I can't even begin to figure how the right circuit behaves. It looks as if the location of the freq. pot pretty much defeats what the width pot is supposed to do.

In the circuit on the left, the width pot won't affect the frequency, but each pot's value will affect the range of effect obtainable from the other. Consider if both pots are 100k and the fixed resistor is 1k. The setting of the width pot doesn't matter. Whether it's set for 1k half a cycle and 99k the other half, or 37k/63k, the total average value with respect to the timing is 50k. If the 100k freq pot is set for zero ohms the value R in the equation f=1/RC (which is only approximate for these oscillators,) is 51k, and the pulse width can be varied from roughly 2% to 98%. If the freq pot is set to 100k the total R is 151k: only 3 times what it was with the pot at 0. The freq range is only 1:3 Furthermore, the the pulse width range is reduced by 1/3rd (I think,) because the 50k average value becomes a smaller percentage of the total R.

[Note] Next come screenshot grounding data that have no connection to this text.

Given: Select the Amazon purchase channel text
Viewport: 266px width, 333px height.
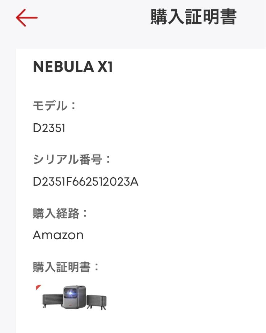Looking at the screenshot, I should click(58, 234).
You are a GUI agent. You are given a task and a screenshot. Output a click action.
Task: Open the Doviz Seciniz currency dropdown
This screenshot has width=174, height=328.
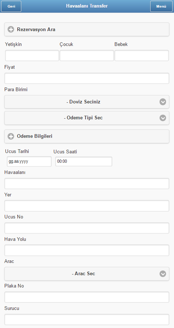point(87,102)
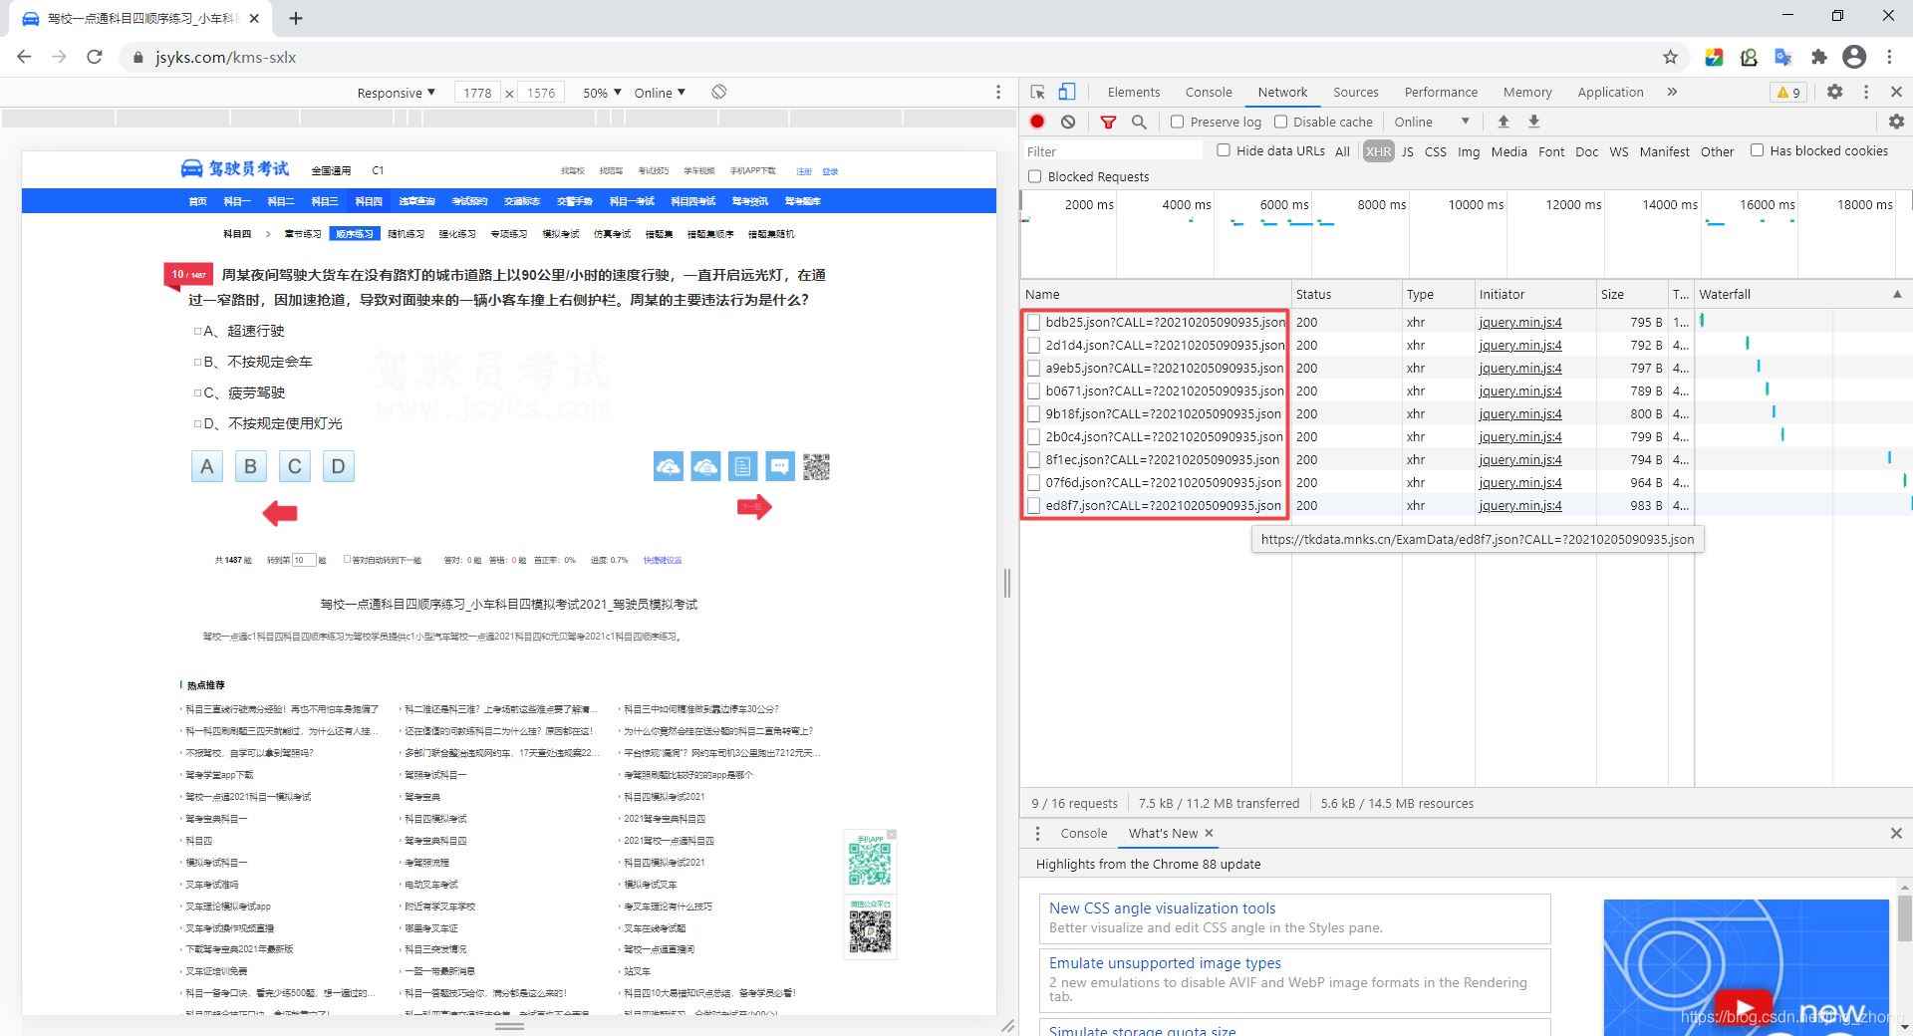Click the red record network log button
1913x1036 pixels.
[1037, 122]
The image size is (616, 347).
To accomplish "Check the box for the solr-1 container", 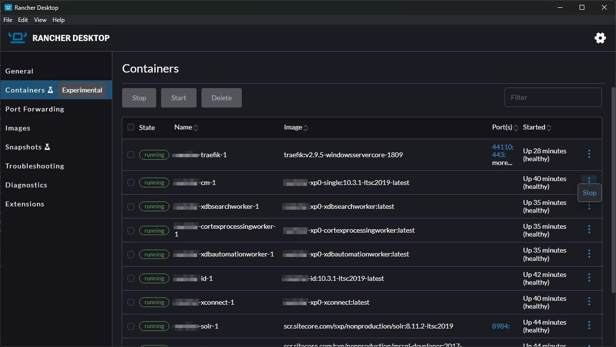I will 130,326.
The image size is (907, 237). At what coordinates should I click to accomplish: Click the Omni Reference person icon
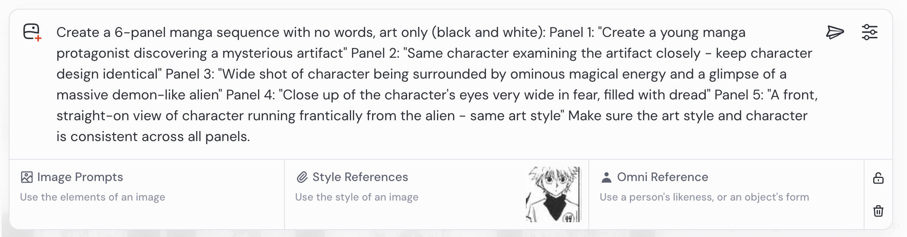click(x=607, y=177)
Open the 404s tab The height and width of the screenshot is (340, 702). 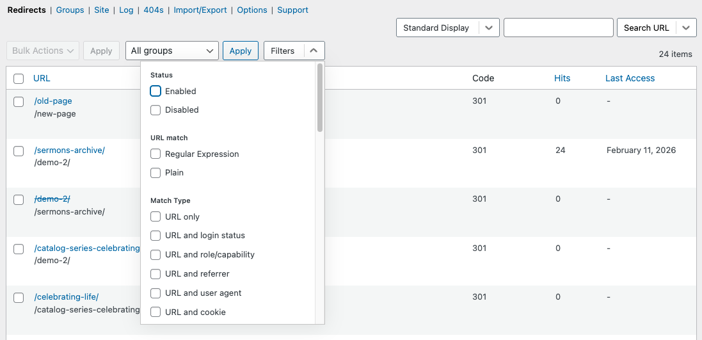tap(154, 10)
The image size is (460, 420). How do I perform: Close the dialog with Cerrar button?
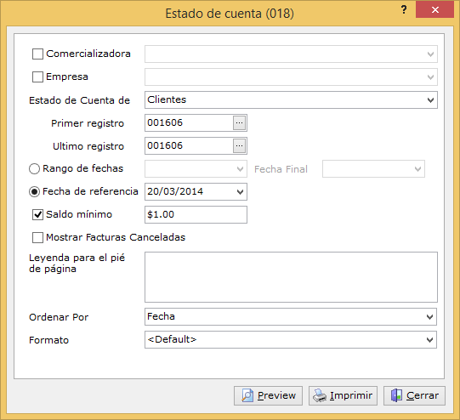coord(414,395)
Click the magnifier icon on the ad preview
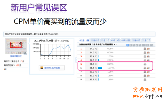This screenshot has height=102, width=165. (x=25, y=53)
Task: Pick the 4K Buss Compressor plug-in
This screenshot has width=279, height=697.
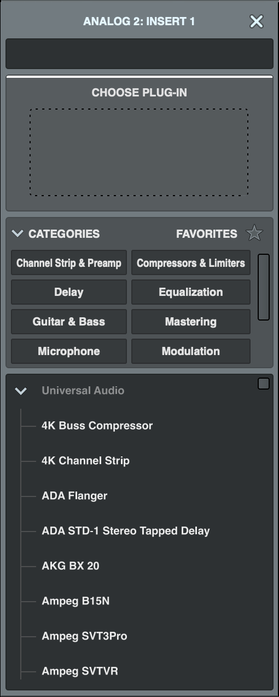Action: pos(97,426)
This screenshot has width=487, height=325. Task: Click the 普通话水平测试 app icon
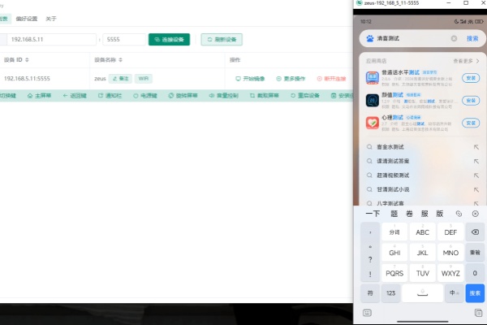point(373,78)
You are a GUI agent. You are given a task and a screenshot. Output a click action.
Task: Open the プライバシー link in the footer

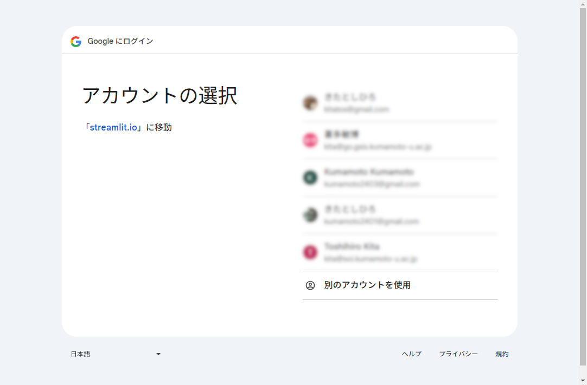(x=458, y=354)
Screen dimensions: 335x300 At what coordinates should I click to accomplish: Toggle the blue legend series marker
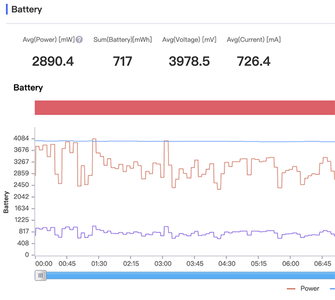332,288
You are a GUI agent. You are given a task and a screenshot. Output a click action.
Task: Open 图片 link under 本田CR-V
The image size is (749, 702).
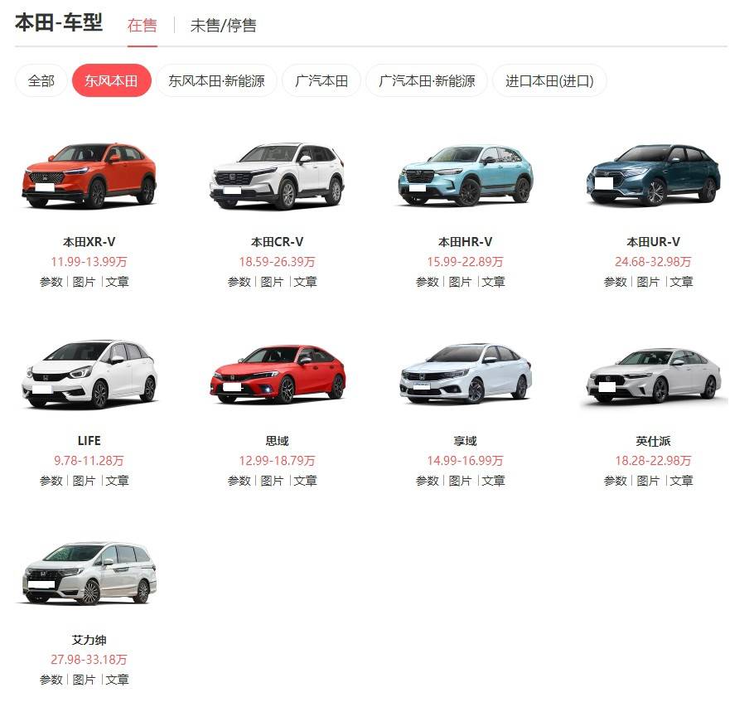pyautogui.click(x=273, y=282)
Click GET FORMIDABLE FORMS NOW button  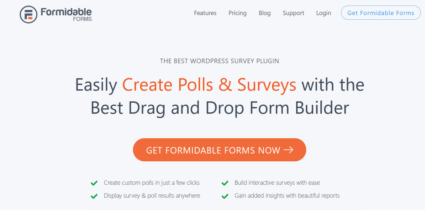pos(220,150)
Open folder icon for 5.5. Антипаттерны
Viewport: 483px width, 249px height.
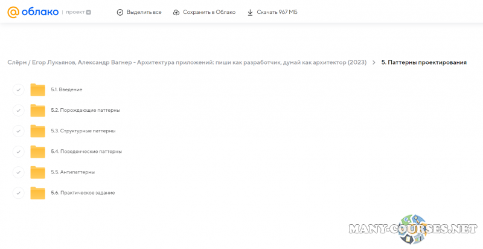pyautogui.click(x=38, y=172)
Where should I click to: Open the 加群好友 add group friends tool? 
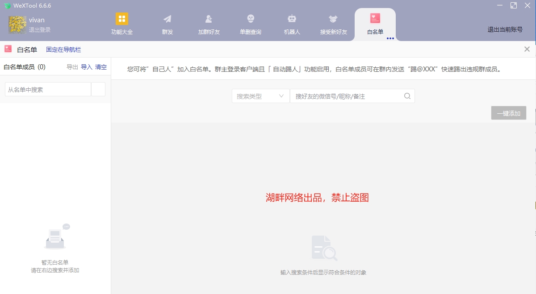(208, 25)
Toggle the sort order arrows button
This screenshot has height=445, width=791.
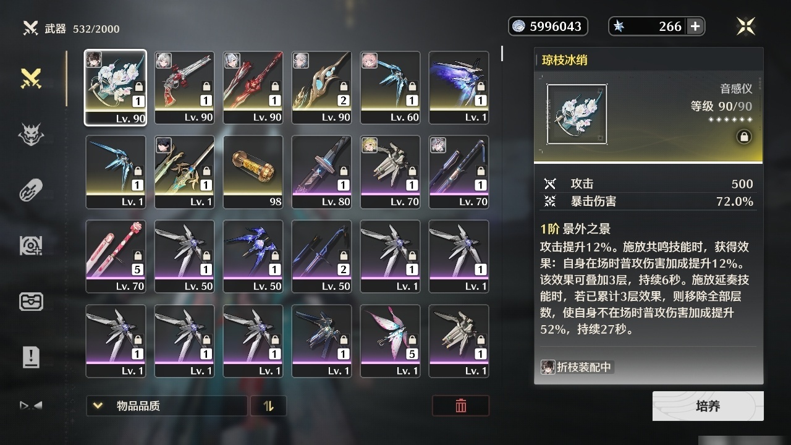click(268, 406)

Attempting to get a wider frequency range by increasing the value of the freq pot just makes matters worse, width-wise. Increase the width pot's value, and frequency range will again be diminished. The trick will be finding an acceptable compromise of freq range vs width range.

One possible solution may be to control the frequency not by varying R, but by varying C. This can be done with a multi-position switch, which is too crude to even consider, or smoothly, with a pot. In the sample below, you hear the frequency go from LFO range up into audio. In the schematic showing the values I used, greater resistance = higher frequency. Note that the "controlled" capacitor is 10x the value of the uncontrolled one. Other ratios are probably feasible. I did not try width control.

(Affect/Effect)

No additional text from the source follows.